The company also talked up Nigeria’s endowment with high quality limestone, which is an irreplaceable and critical ingredient in the cement production process. These deposits are centred in the southern parts of the country, close to the demand markets (In 2017, the south-south, Lagos, south-east and south west regions accounted for 70% of industry demand’’-EFG Hermes estimate).
The multi-billion dollar company (revenues in excess of US$2.5 billion) exported its maiden clinker to Senegal in June 2020. Total exported clinker was 197kt in 2020 when Apapa terminal was used seven times. In 2021, the Onne terminal will be operational and Dangote management plan is to utilise Onne as frequently as Apapa.
Frontier Equity Research firm, EFG Hermes analysts said in a note seen by theGBJournal, that ‘’the export strategy will take time’’ after they queried Dangote Cement management severally about its clinker capacity in Nigeria.
Dangote’s clinker factor provided is estimated at c74.1%, and EFG Hermes doesn’t doubt the figure because, Nigeria is largely a 42.5 grade cement market, and based on this, EFG Hermes estimates that, Dangote Cement produced c11.6mt in clinker (excl. the 197kt exported) in 2020.
‘’Assuming full utilisation of its name plate grinding capacity (32.25mtpa), it suggests c23.8mt in clinker would be needed. We believe the operating grinding capacity is 28.25mtpa, as Gboko (4mtpa) remains largely mothballed, implying clinker needs of c20.9mt if operating at full throttle,’’ says EFG Hermes.
Based on the above, EFG Hermes believes Dangote Cement’s clinker production capacity in Nigeria is capped at c20mtpa.
Though sizeable, it is important to note c11.6mt clinker was needed in 2020 to produce 15.7mt of cement volume in Nigeria. This infers probable export clinker volume of c8.4mtpa, if run at full capacity.
‘’Unfortunately, there is no detailed information on clinker capacity utilisation rate, but management guide towards targeting full operation supported by this export strategy,’’ the Frontier Research firm said adding, ‘’though we believe its clinker capacity operation will increase, we think the bulk of this will be for the Nigerian market (large domestic demand expected to grow at 2.6% CAGR for 2020-25e). Also, the exported clinker is sold to its plants in West Africa (initially, Senegal and Cameroon) and therefore, we think clinker sales to third parties are still a long way off.’’
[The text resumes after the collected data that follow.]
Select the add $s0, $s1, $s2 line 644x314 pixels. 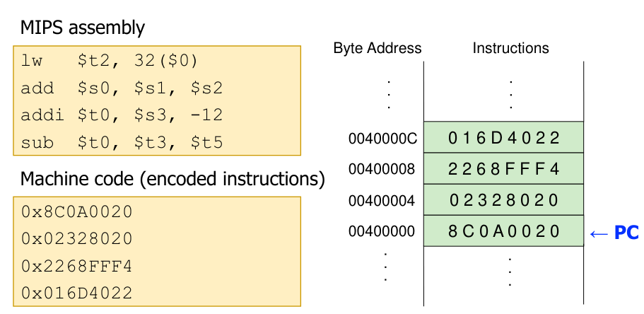point(121,89)
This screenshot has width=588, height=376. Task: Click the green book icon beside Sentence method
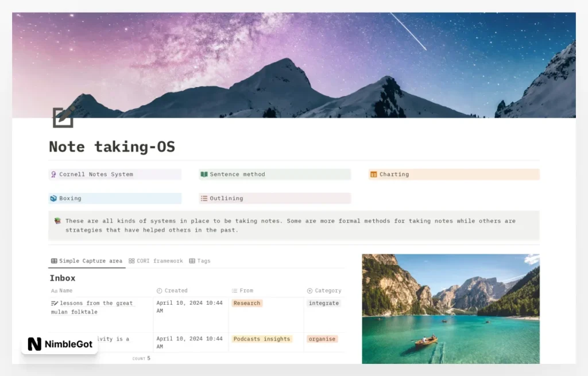pyautogui.click(x=205, y=174)
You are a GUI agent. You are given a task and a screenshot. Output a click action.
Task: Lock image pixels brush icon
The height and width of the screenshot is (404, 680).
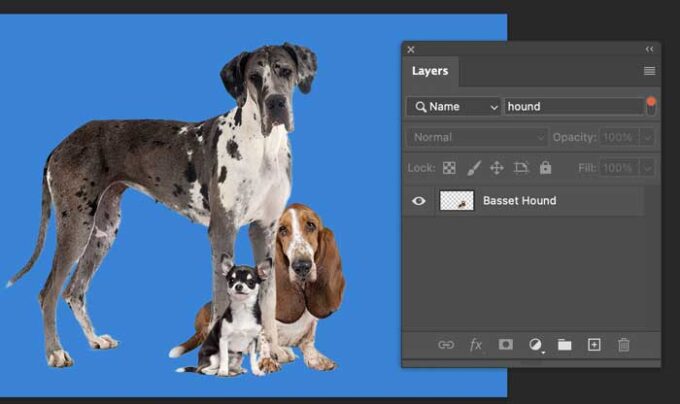click(473, 168)
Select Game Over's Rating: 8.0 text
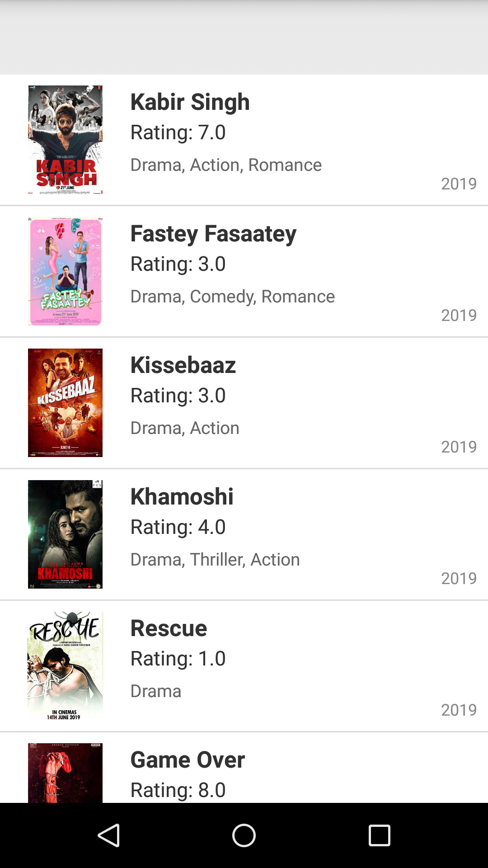 coord(178,790)
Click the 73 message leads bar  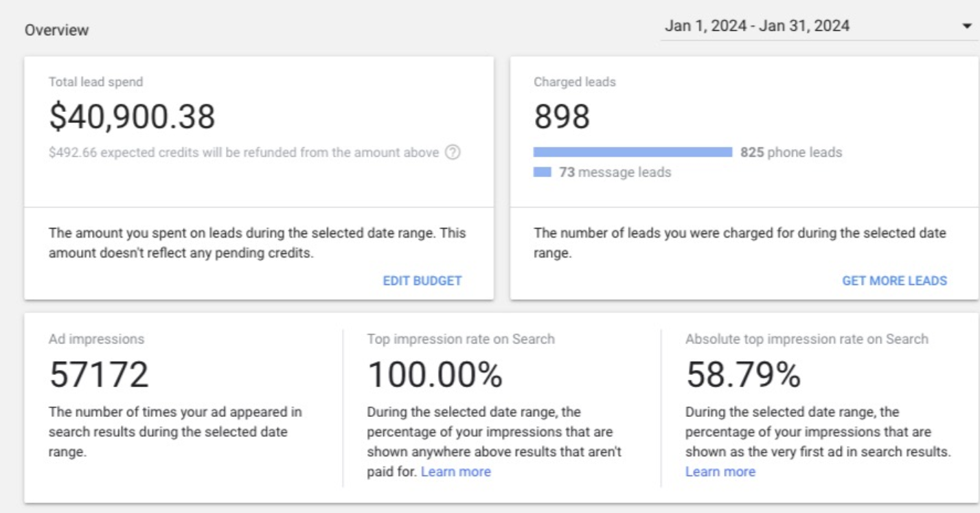coord(543,172)
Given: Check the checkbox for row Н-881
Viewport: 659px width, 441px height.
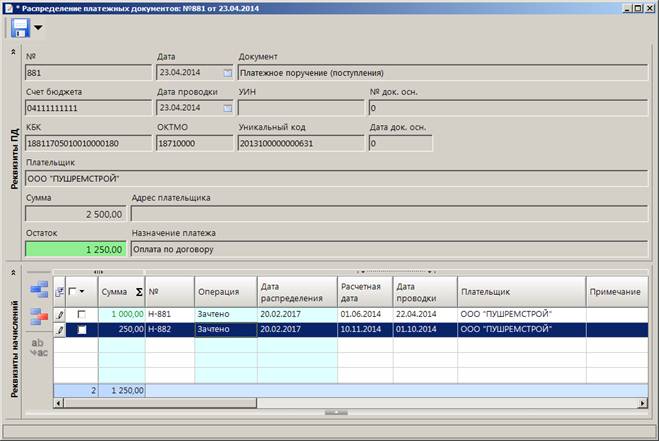Looking at the screenshot, I should tap(82, 314).
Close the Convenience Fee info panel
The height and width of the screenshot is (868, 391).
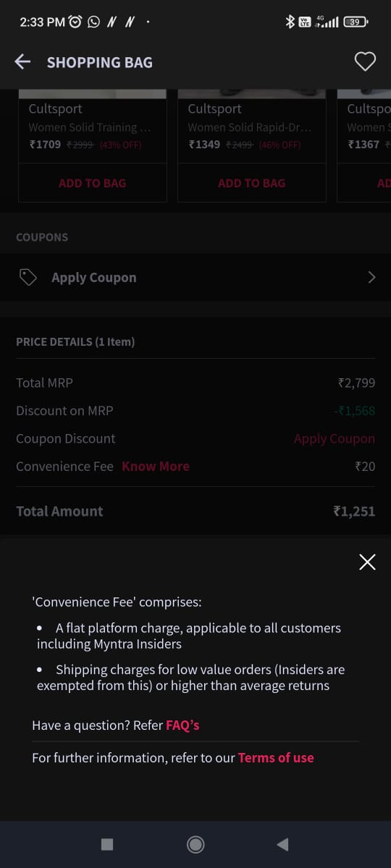tap(367, 562)
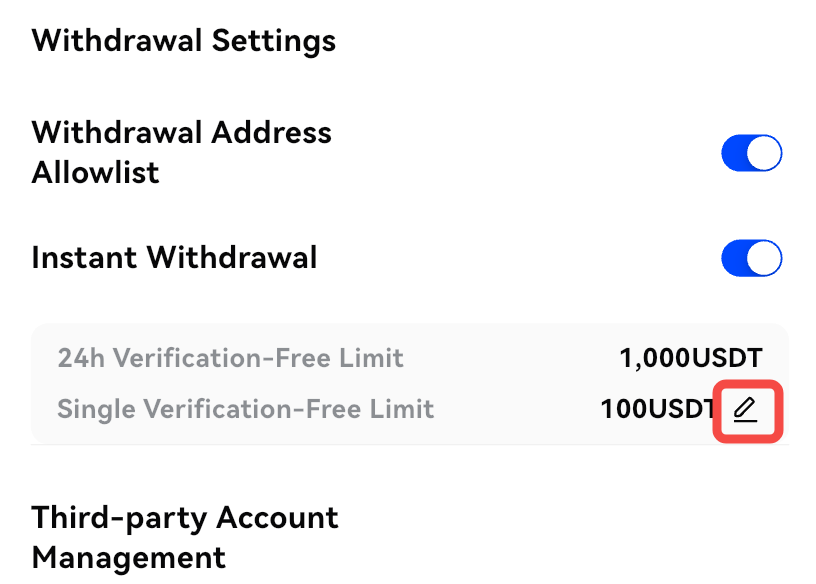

Moreover, Dangote Cement’s export strategy was not a new initiative for the market, as its regional competitors started exporting clinker as early as 2015. For this reason, analysts find it hard to pinpoint Dangote Cement’s competitive advantage, except for its economies of scale in Nigeria.
In terms of ECOWAS cement industry, EFG Hermes calculated installed capacity was 97.75mtpa (51.9% in Nigeria) and demand of 54.25mt (48.1% from Nigeria) implying an utilisation rate of 54.7% in 2020. Excess capacity was computed to be 44.5% in 2020.
‘’With increased capacity build, especially in Nigeria, we do not expect to see any real change in the dynamics regionally (avg. 41.7% in excess capacity over 2021-25e). Even excluding Nigeria, we compute excess capacity of 31% avg. (2021-25e), thus concluding there is little need for new capacity, except for investing in newer technologies.’’
Dangote Cement message is also around its trading within the ECOWAS region where they think they are able ‘’to offer a product that is free of import duties, compared to the non-ECOWAS products the region currently imports.’’
Through the ECOWAS Trade Liberalisation Scheme (ETLS), the region should operate as a free trade area with duty free access for originating goods to member markets. But that is mostly not the case.
According to EFG Hermes: ‘’ Though noble, this is difficult to implement as highlighted in the European Centre for Development Policy Management (ECDPM) report that concludes “confusion around these regulations and weak policy implementation, a regional market for cement seems far off”.
This is underscored across different member states where cement import bans (even from member states) or similar regulations were enacted, for instance in Nigeria and Ghana, that went contrary to the ETLS.
Besides, some form of pushback from member states, in the near term, as a means to protect their own budding domestic markets, is expected.
In terms of common external tariff (CET) for cement products from outside the region, it is understood the ECOWAS CET that came into effect in 2017 is 35% on cement, 25% on clinker and 20% on limestone, with VAT added.
In terms of ECOWAS cement industry, calculated installed capacity was 97.75mtpa (51.9% in Nigeria) and demand of 54.25mt (48.1% from Nigeria) implying an utilisation rate of 54.7% in 2020.
Furthermore, excess capacity estimate is 44.5% in 2020. With increased capacity build, especially in Nigeria, nobody expect to see any real change in the dynamics regionally (avg. 41.7% in excess capacity over 2021-25e). Even excluding Nigeria, we compute excess capacity of 31% avg. (2021-25e), thus concluding there is little need for new capacity, except for investing in newer technologies.
In terms of competition within the continent, Morocco and Algeria present a strong challenge through excess cement capacity – c44.2% in 2020 – and clinker exports) to the West Africa region.
The North Africa region made up of six countries with 93 cement plants have an aggregate installed capacity of c178mtpa and c99mt in demand in 2020 (using EFG Hermes’ calculations).
This region has abundant limestone deposits and excess clinker capacity with only 7 grinding units (7.5% of the aggregate) with the majority (6 grinders) located in southern Morocco (aka Western Sahara, a disputed region).
These are some of the risks and uncertainties that could make investors nervous that Dangote Cement, after a history of bold expansion drive, may have to rethink the gamble this time.